Wayne Smethers, Paul's Valley, Oklahoma

Like many other brethren, I have followed with great interest and concern the various articles on "Institutionalism" in the papers published by the brethren. It will be a great pity, indeed, if the great strides forward in the past are now swept away by digression from New Testament teaching, but even that will be no greater pity than to have the church sinfully divided over human opinion.

Because of this latter possibility I would like to mention and discuss questions which have been raised in my own mind in a couple of recent issues of the Guardian.

The first article is one entitled "There Are Scriptural Ways To Care For the Fatherless and the Widows," by Brother M. F. Manchester, in the December 2 issue.

The first portion of his article was dedicated to the conclusion that orphan children must be eared for by individuals in their own homes. His argument ran like this:

1. James 1:27 is a command to care for the fatherless on an individual basis.

2. Acts 9:39 contains the record of a Christian (Dorcas) caring for the needy as an individual. (the example.)

3. Therefore, all ministration performed to the fatherless and widows must be on an individual basis.

Now, the first question I raise is: Where does James 1:27 say that caring for the needy must be done on an individual basis? James is not laying this requirement; he is only giving some of the requirements for what goes into making a pure religion. This passage does not contain the whole realm of Christian service; it merely sets forth some of the necessary ingredients. Granting that keeping one's self unspotted from the world is largely an individual mater, is it exclusively so? What about Galatians 6:1, Romans 13:1, and 1 Thessalonians 5:14?

Even a hasty reading of these passages will reveal that there is a cooperative responsibility even in discharging James 1:27. It must be clearly admitted that individual responsibility does not preclude help or assistance. The assumption drawn from James 1:27, is too exclusive, when other New Testament passages are considered.

Not only this, but Brother Manchester used the word "teach" as being an example of a generic term. He quoted James 1:27 as being the opposite of this — viz., a specific command. But where is the specificity? Just how specific is the word "visit"? Or the expression "keep himself unspotted"? Is there one specific act which, when completed, will mean that a person has "visited" the fatherless and widows and kept "himself unspotted"? If there is not, then James 1:27 is not an example of specificity, but of generality!

There is no question that Dorcas is an example of a woman helping the needy on an individual basis. What of it? Are we to assume by the use of this passage, that this example prohibits helping the needy on a cooperative basis through the church? All that is proved by referring to her as an example of an individual Christian helping the needy is just that — that an individual Christian helped the needy!!

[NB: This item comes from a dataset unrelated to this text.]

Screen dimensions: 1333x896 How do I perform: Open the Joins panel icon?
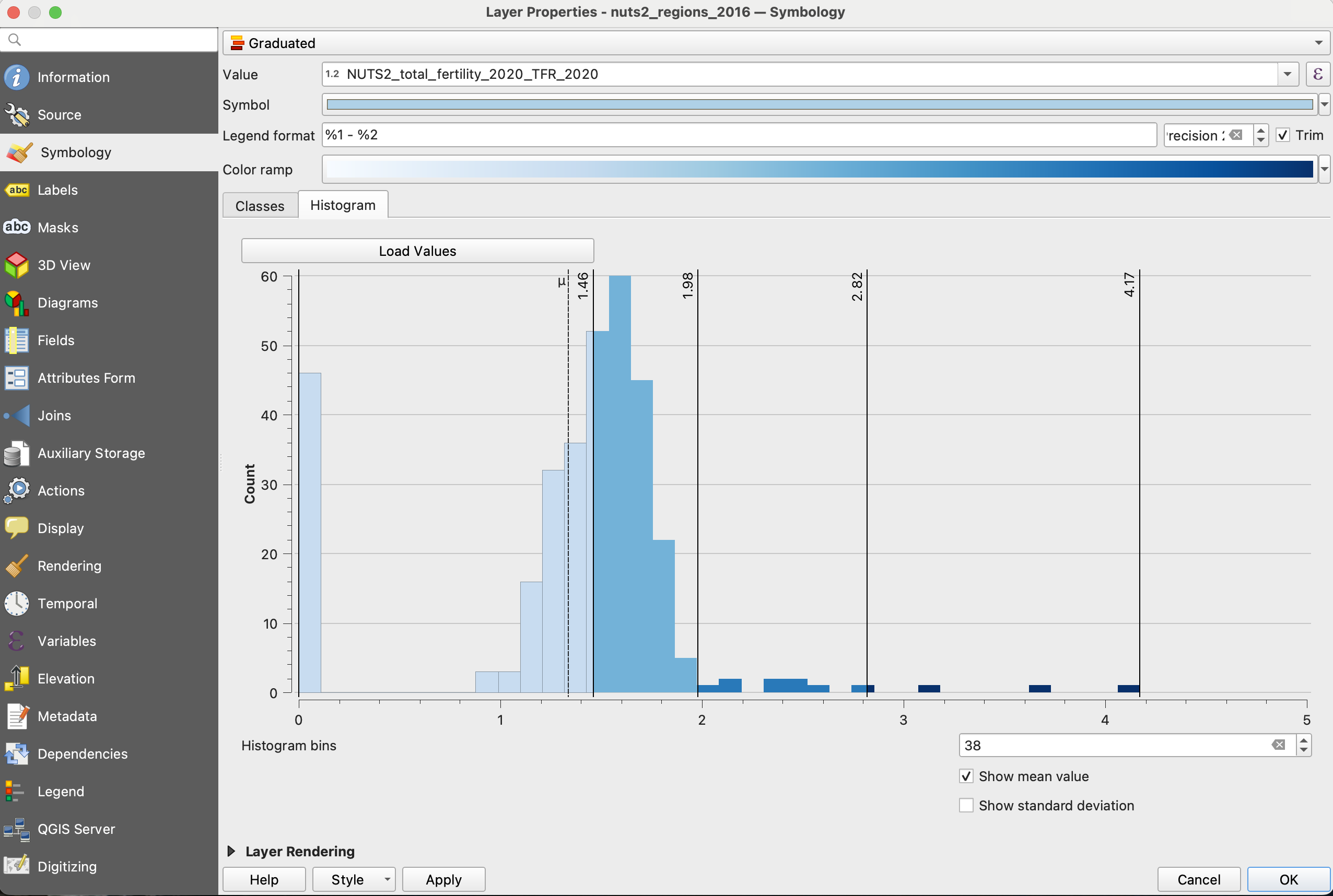click(x=17, y=416)
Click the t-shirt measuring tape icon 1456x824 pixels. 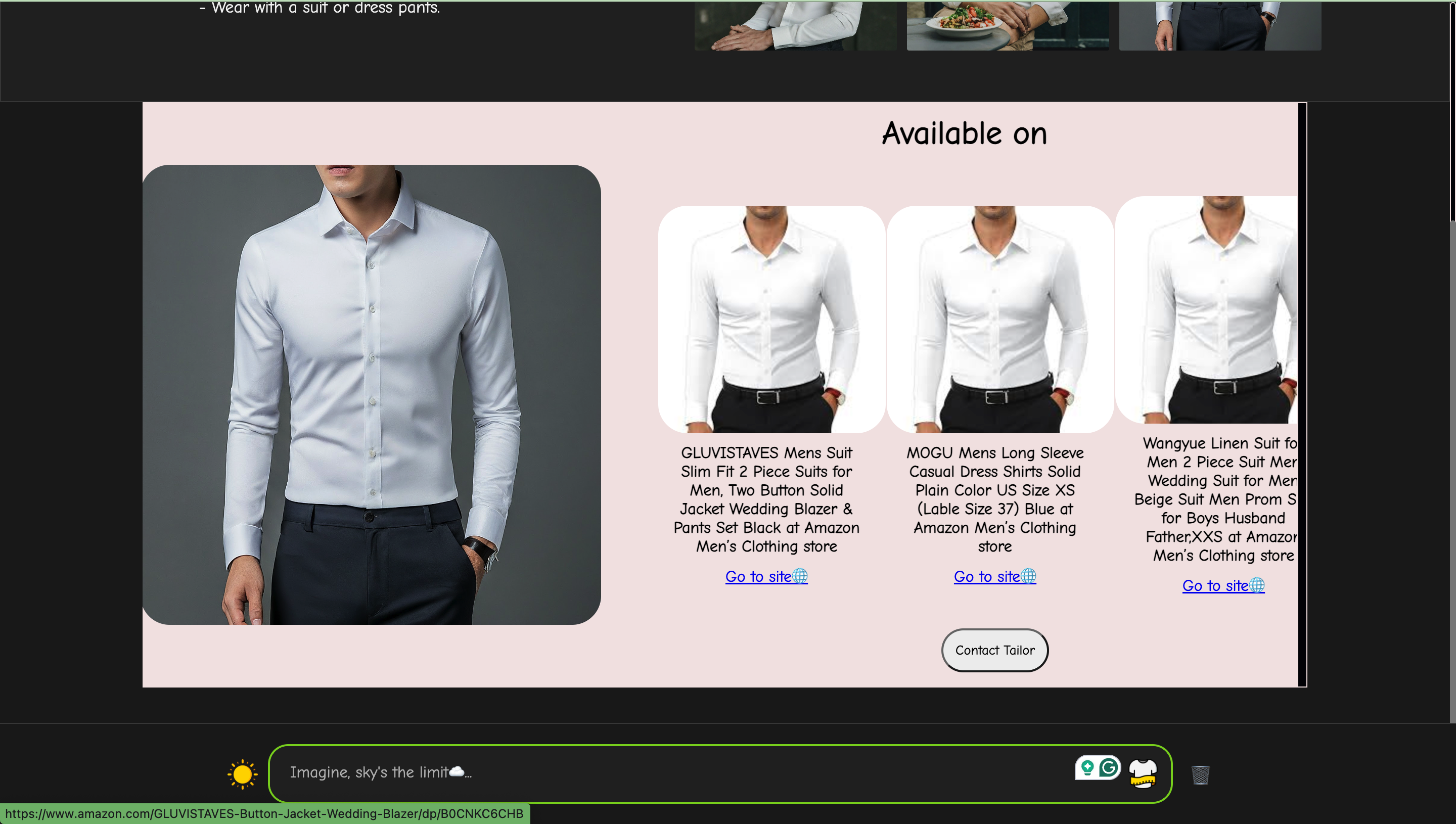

I will give a parallel of the reasoning:

1. Jesus said to go and preach the gospel to the whole world. (The command: Mark 16:15-16.)

2. Philip preached the gospel as an individual while riding in a chariot. (Acts 8, the example.)

3. Therefore all preaching of the gospel must be done as an individual while riding in a chariot.

In the portion of the article which was devoted to caring for "widows indeed" 1 Timothy 5:16 was quoted. The assertion was then made, "This means the LOCAL (Caps mine — W.S.) church is to take care of its 'widows indeed' out of the church funds." I have read this passage carefully, but I fail to find the word "local" either in the text or necessarily implied — that is, to the extent that if the brethren of one congregation wanted to send some money to another congregation who had an unusually heavy burden of widows to provide for, and the congregation which had the widows wanted to receive the money, they would sin against God, and violate church autonomy if they did so!!!

The assertion is further made, "there is no medium through which the church universal can act." I beg to differ. I recognize, of course, that there is to be no integral and organic organization, superior to church, through which the church can act, but it can act through the medium of brotherly love!! (Col. 1:4; Gal. 6:10.)